Saiba como o hacker da 'Vaza Jato' invadiu os sistemas da Justiça
16 de Agosto de 2023

O programador Walter Delgatti Neto, conhecido como o hacker da "Vaza Jato", conseguiu emitir um mandado de prisão falso contra o ministro do Supremo Tribunal Federal (STF) Alexandre de Moraes.

Para esse feito, ele explorou um bug no GitHub para acessar o Banco Nacional de Mandados de Prisão (BNMP) e várias brechas de cibersegurança do Conselho Nacional de Justiça (CNJ).

O ministro Alexandre de Moraes considerou, em uma decisão do STF, que o relato de Delgatti se alinha com as perícias e investigações realizadas pela Polícia Federal.

Os servidores acreditavam demais que o sistema não seria invadido.

Parte do depoimento de Walter Delgatti Neto, programador conhecido como o hacker da "Vaza Jato" O programador inseriu documentos falsos no sistema entre setembro de 2022 e janeiro de 2023.

Além do mandado de prisão contra Moraes, o CNJ encontrou 11 alvarás de soltura em favor de militantes bolsonaristas em 4 de janeiro, todos emitidos pelo programador.

O programador começou sua invasão pelo repositório do CNJ no GitHub.

Essa plataforma hospeda trechos de código de computação para facilitar o desenvolvimento coletivo de software.

Nessa plataforma, o hacker encontrou arquivos nomeados como "secrets".

Eles continham chaves e tokens de acesso aos sistemas do CNJ.

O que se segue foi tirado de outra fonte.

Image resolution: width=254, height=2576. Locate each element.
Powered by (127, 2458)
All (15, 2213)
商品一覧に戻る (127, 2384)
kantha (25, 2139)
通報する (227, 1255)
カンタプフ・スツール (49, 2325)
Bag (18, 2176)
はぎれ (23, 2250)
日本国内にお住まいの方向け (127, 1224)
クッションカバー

Além do GitHub, o CNJ hospeda seus códigos no GitLab, uma plataforma concorrente, para cumprir sua política de transparência.

Por isso, Neto procurou um meio de acesso ao repositório de projetos do CNJ no GitLab, que requer usuário e senha.

Foi lá que ele conseguiu acesso ao robô editor de códigos de programação.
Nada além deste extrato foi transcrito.